Yesterday was a very very bad day.


It is just too gruesome. And let me tell you, I just took this picture and I look about 1,000 times better than I did yesterday.

What on earth was I thinking? I am sure in three weeks, I will be glowing like tween who just swallowed kryptonite, but for now, I suffer....... Yesterday it was horrible. I could only put Vaseline on it and it made it slick and shiny. People stared at me - but tried not to look like they were - all day long. My kids were truly embarrassed to be seen with me (so I took them to NASA as a learning experience). Today, it was better, but I coated it in base makeup to cover the redness. It itched, flaked, and peeled all day. By the afternoon, I was scaring my clinic patients and having to explain - Oh, I just had a chemical peel.........

Vanity.

It is so sad.
It drives me to exercise, cleanse, botox, exfoliate, peel, paint, primp, dye.
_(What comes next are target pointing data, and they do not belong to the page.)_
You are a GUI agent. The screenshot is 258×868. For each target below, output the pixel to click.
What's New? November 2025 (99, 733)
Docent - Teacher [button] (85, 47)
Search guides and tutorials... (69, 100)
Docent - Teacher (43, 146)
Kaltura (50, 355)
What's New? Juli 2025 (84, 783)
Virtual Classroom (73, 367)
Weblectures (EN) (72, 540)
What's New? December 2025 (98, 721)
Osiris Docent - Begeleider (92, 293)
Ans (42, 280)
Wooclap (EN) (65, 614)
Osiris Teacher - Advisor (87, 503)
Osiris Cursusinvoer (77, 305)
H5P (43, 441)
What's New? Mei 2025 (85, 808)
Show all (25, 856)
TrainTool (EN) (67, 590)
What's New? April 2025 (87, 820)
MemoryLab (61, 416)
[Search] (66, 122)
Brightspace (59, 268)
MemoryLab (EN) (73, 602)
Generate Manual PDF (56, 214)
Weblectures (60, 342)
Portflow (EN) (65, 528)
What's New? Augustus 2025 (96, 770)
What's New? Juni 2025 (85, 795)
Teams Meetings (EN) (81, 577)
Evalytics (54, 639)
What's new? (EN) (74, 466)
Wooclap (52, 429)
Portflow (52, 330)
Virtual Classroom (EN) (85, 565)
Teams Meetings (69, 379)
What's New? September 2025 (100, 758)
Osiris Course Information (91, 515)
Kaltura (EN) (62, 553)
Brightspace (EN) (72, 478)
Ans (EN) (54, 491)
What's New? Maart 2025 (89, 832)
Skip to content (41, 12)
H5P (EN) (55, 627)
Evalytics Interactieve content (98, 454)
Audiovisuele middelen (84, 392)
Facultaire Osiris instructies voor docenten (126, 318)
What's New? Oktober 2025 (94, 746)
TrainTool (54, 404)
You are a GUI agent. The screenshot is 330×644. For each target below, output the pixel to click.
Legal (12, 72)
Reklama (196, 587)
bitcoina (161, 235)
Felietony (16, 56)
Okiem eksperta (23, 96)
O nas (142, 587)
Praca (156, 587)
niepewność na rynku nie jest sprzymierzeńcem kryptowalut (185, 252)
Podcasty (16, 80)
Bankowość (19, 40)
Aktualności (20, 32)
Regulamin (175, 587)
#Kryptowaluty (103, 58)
Yesterday, I had to take a morbidly obese patient to the OR for drainage of a 21 centimeter wide pus pocket that had formed in 12 days under her skin from a cesarean section. We had to cut through 6 inches of fat to get to the abscess so we could drain it.

I had gone to Wendy's for dinner and ordered a #1 meal deal (burger, fries, diet coke). That is something I rarely do, but I was so depressed and in pain because of my face I thought it would cheer me up. After cutting into a smelly abscess, through about 327 #1 meals (super sized), and draining 600 cc of pus, I thought I was going to die. Then we had to jet lavage the whole thing and debride the necrotic tissue, but I digress. It was so sad actually. She is a nice person, and she just had her fourth child, and she could barely move herself from one bed to another for surgery.
What am I teaching my children?

Monday, April 13, 2009

The Farewell Tour Begins......

After much debate, we decided to go to Lafayette for a long weekend during Spring Break. We left after Mom got off of work and headed to the ferry. Two hours later we were crossing onto Bolivar Peninsula. W-O-W. I had not been there since the hurricane. I was disoriented as most of the landmarks (and structures) after Crystal Beach are gone. When I got to Rollover Pass and realized where I was, I started crying. There was nothing nothing nothing there. No buildings, no real roads - just sand and water. Katherine and Madeline had no idea where we were.


The rest of the trip was uneventful and fun. We took my parents dancing and out to dinner and spent lots of time with Isabella and Juliana our cousins. It was good to see Gee-gee and Pappa. We made it home no problem.